Language models for accelerated materials design of multi-component oxides

Research question

The discovery of new materials often hinges on exploring a vast composition space in search of optimal compounds. One class of materials in particular, multi-component oxides, can, in theory, be finely tuned through precise control of their composition and topology to meet specifications in temperature stability, corrosion resistance, and catalytic activity. While this composition space, typically spanning 10-15 elements for multi-component oxides, offers incredible opportunities for precision engineering materials, it also presents a significant challenge: the sheer number of possible combinations far exceeds the capacity of traditional experimental and computational methods to identify optimal compounds. Artificial intelligence (AI) provides a possible solution to navigate the chemical space of multi-component oxides in a data-driven way, enabling the more efficient exploration of this complex landscape through techniques like generative AI and active learning. In this pilot project, we will work to develop computational methods based on highly successful strategies from natural language processing to search the composition space of multicomponent oxides more efficiently than current trial-and-error methods.

Sustainability aspects

Due to their thermal stability and ion conductivity, multi-component oxides have been used in solid oxide fuel cells.

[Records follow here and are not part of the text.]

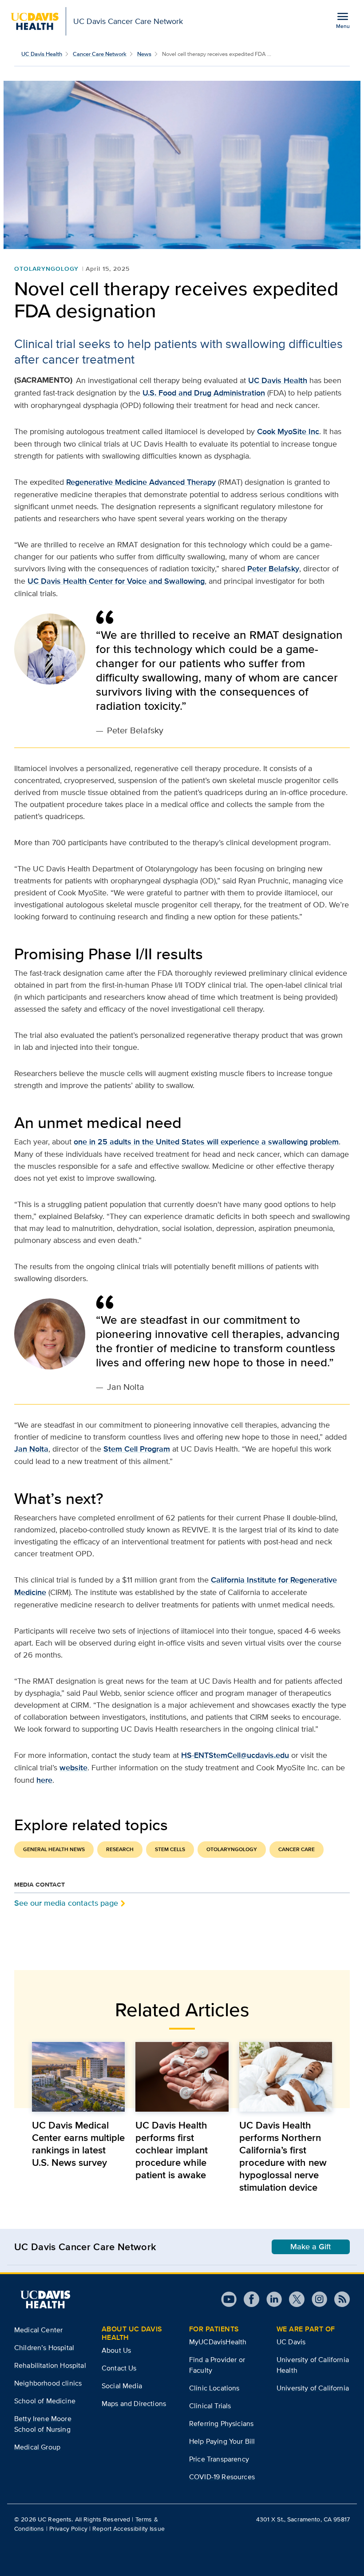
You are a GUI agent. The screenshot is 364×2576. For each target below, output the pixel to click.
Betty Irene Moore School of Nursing (42, 2424)
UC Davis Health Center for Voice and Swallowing (116, 581)
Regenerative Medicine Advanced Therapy (141, 482)
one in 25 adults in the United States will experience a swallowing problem (206, 1142)
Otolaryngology (46, 268)
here (44, 1780)
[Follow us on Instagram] (316, 2299)
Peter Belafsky (273, 568)
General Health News (54, 1849)
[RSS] (338, 2299)
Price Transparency (219, 2459)
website (73, 1767)
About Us (116, 2350)
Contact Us (119, 2368)
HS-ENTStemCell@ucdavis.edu (235, 1755)
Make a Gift (310, 2246)
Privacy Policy (68, 2528)
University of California (313, 2388)
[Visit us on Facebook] (248, 2299)
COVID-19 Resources (222, 2477)
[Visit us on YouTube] (229, 2299)
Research (120, 1849)
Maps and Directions (134, 2403)
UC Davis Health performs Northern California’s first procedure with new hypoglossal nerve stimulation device (283, 2156)
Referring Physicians (221, 2423)
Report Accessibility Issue (128, 2528)
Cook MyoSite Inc (288, 431)
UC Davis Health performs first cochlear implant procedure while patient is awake (171, 2150)
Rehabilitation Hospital (50, 2365)
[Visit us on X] (293, 2299)
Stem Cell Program (136, 1449)
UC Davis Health (41, 54)
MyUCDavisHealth (217, 2342)
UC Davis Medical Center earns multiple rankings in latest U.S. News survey (78, 2143)
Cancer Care (296, 1849)
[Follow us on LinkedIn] (270, 2299)
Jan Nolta (31, 1449)
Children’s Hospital (44, 2348)
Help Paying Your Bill (222, 2441)
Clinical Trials (210, 2406)
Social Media (122, 2386)
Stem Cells (170, 1849)
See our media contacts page (66, 1902)
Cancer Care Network (100, 54)
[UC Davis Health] (45, 2299)
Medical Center (38, 2330)
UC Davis (291, 2342)
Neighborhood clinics (48, 2383)
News (144, 54)
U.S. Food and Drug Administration (203, 393)
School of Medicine (44, 2401)
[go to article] (78, 2077)
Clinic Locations (214, 2388)
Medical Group (37, 2447)
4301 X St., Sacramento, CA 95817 (303, 2519)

Aditionally, multi-component oxides have also been shown to be efficient catalysts for oxygen reduction and evolution, which are key processes in fuel cells and electrolysis. As these applications suggest, multi-component oxides hold great promise as sustainable materials, offering valuable solutions to advance our transition toward a more sustainable society. The ability to design multi-component oxides in a de novo fashion would have a transformative impact in sustainable materials engineering and their use in environmental applications.